Bug #13995
ceph-osd "nonce collision" due to unshared pid namespaces
0%
Description
I found Issue #13032 yesterday after I've been hitting a brick wall while trying to deploy ceph on and off during the last couple of months, everybody has said network-problem but i have never found one.
I added "--pid=host" to the docker containers running ceph-osd, and after that everything was instantly stable and working as expected.
Issue #13032 seems to affect ceph-osd when running multiple osd's in different pid namespaces (containers), pid is always the same for each osd.
When i launched one osd in a container, everything was fine.
Two osd's in two different containers on the same host also seemed to work alright.
But when i launched a third one on a second host the third one couldn't connect to osd's on a host where two were running.
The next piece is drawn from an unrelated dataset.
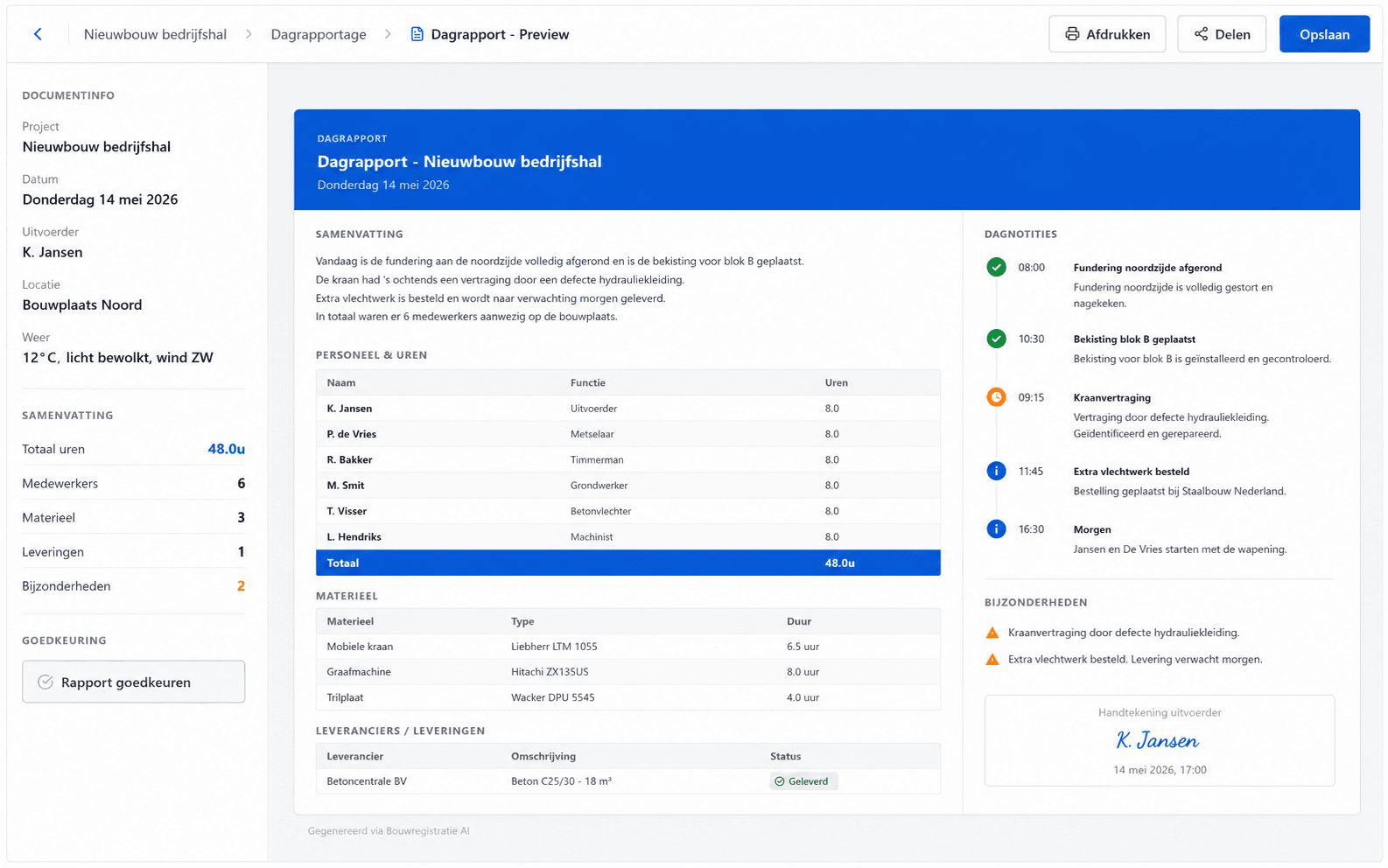Click the printer icon in Afdrukken
1388x868 pixels.
click(x=1072, y=34)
ceph-osd logs ~100k messages per second (not exactly sure, but it was a lot), ~500MB of stdout/stderr per minute, 250-350% cpu was used per osd just to try and reconnect, netstat went from 25 tcp sessions to over 100k within a couple of seconds, cluster was inherently unstable since most OSD's reported most other OSD's as broken or similar.
I tried logging with debug ms = 10 and i got ~600MB of logs per second, if you want debug logs i can post a second or two of them somewhere.
Maybe these reconnect-attempts should be throttled in the daemon as well, if 100k new connections per second doesn't work it's usually not a network or ip stack problem but an application problem. Throttling them somehow (with a config option to increase the limit as to not affect future deploys where it's actually needed?) would've made troubleshooting much easier as well since i could then match the logs between the different osd's, and maybe also run with debug ms = 10.
These are the log lines from the nodes that get stuck in an infinite reconnect-loop, this very rapidly fills the hosts diskspace:
http://pastebin.com/SU3ed7hG
These are logs from a node stuck in an infinite reconnect-loop:
http://pastebin.com/M63PJVFE
These are logs from a node receiving connections:
http://pastebin.com/atQS7a8n
Problem at least exist on ubuntu with 9.2.0, and hammer.
History
#1 Updated by Samuel Just about 8 years ago
- Assignee set to Loïc Dachary
#2 Updated by Samuel Just about 8 years ago
I don't quite understand the problem, is it that the pid and hostname was the same?
#3 Updated by Loïc Dachary about 8 years ago
- Status changed from New to Need More Info
that's an interesting problem :-) It would be great if you could provide steps to reproduce the problem. I don't see how it can happen if the OSD is running in an unprivileged container with no bind mount of any kind. But maybe you're doing something slightly different ?
#4 Updated by Samuel Just over 7 years ago
- Status changed from Need More Info to Can't reproduce
Feel free to reopen once there is more information.